### SOURCE EXTRACT ###

The recently exposed Ponzi scheme by Bernard Madoff is named after Charles Ponzi, an immigrant to the United States, who ran his swindle in 1920, based supposedly on profits from postal reply coupons. He took in a great deal of money for those days that was partly spent on high living. After less than a year he was exposed by a newspaper, and spent many years in jail before being deported back to Italy.
In a Ponzi scheme, investors in a fund typically receive good rates of return on their investments for a while because they are paid with new monies that are invested in the fund. Even when such funds do not make bad investments, or when managers do not spend a lot on themselves and their families, Ponzi funds must attract new investors at a rapid rate in order to pay good returns to prior investors. With wasted spending and bad investments, the required growth rate in new monies is even higher. Since high growth rates of new investments are hard to maintain over time, eventually Ponzi funds collapse. Then comes the day of reckoning as investors are shocked to discover that they have been duped, and have lost most or all of what they invested.
Ponzi-type swindles probably go back to Greek and Roman times Over 50 years ago I had a wealthy uncle who invested with an individual who seemed to be doing remarkably well with a secretive investment strategy: he paid high returns in the form of monthly dividends, and allowed people to withdraw their investments. My uncle not only increased his investment, but advised other family members and friends to do the same (my father was either smart or lucky enough not to do so). After a couple of years the manager vanished, and investors lost all they had given him. It turned out that he was paying these good dividends not from returns on his investments, but from the new funds he was raising- a typical Ponzi scheme. While he did not lose most of his considerable wealth, my uncle went into a year-long depression after he found out he had been "taken".

###

### WHAT IS EXPECTED
Answer these questions from the Ponzi scheme passage:
1. In what year did Charles Ponzi run his swindle?
2. Whom must Ponzi funds attract at a rapid rate in order to pay good returns to prior investors?
3. How long was the uncle's depression after he learned he had been "taken"?
The items that come next are taken from a separate, unrelated source.

### EXTRACTED DATA ###

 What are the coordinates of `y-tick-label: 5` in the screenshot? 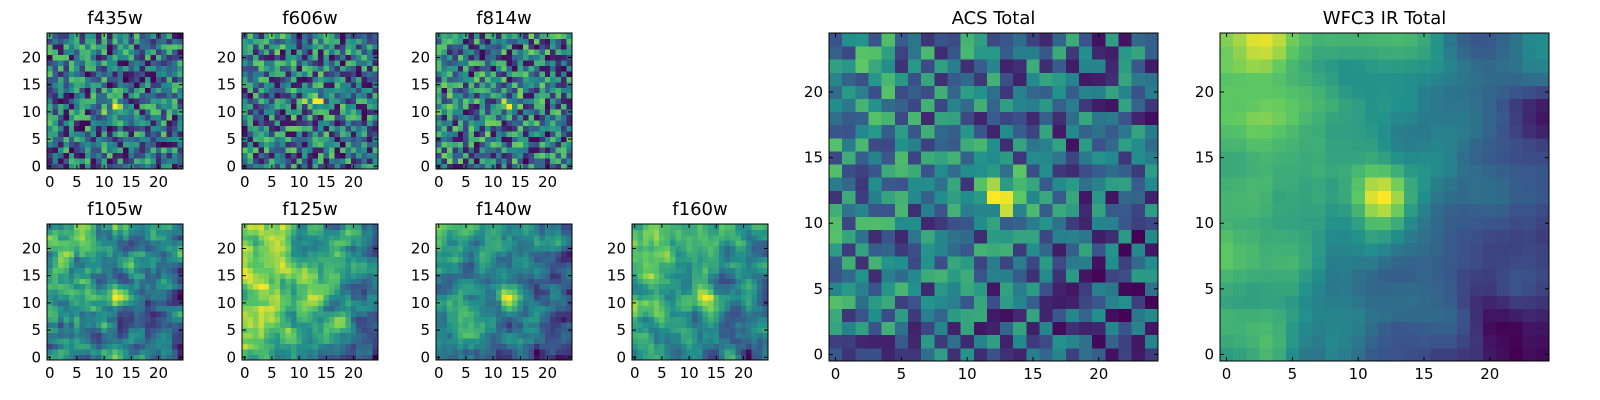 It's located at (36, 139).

###
### EXTRACTED DATA ###

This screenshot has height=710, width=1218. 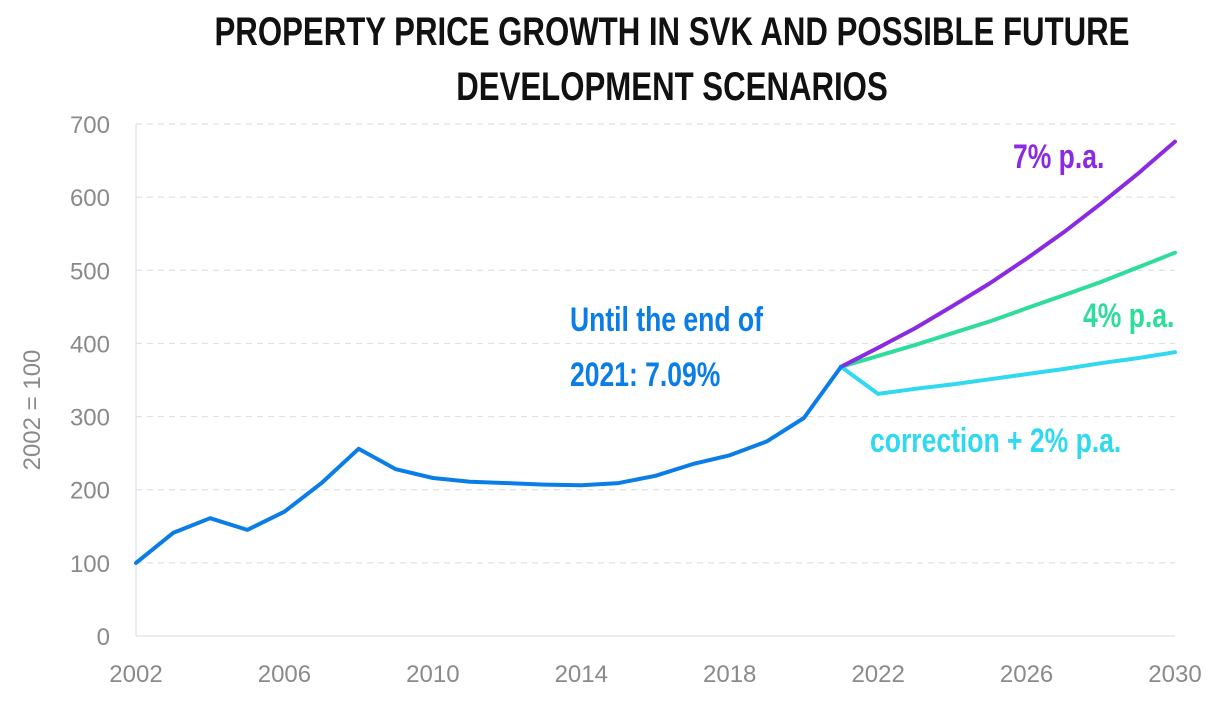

###
### EXTRACTED DATA ###

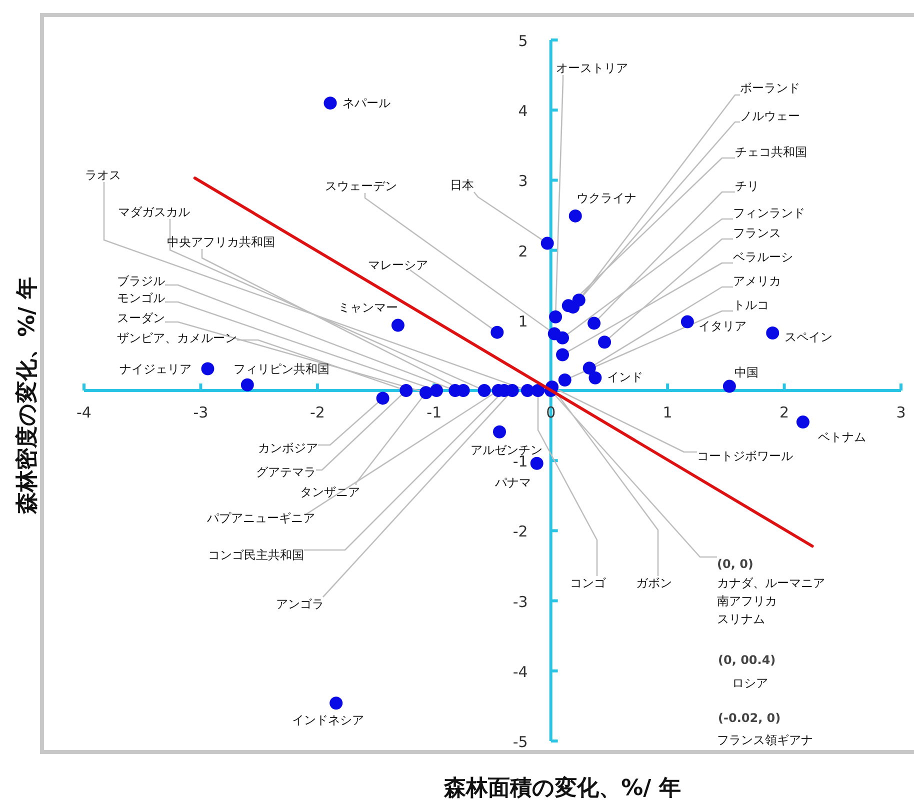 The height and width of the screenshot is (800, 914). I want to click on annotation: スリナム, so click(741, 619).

###

### PROBLEM SOLUTION
1. 1920
2. New investors
3. A year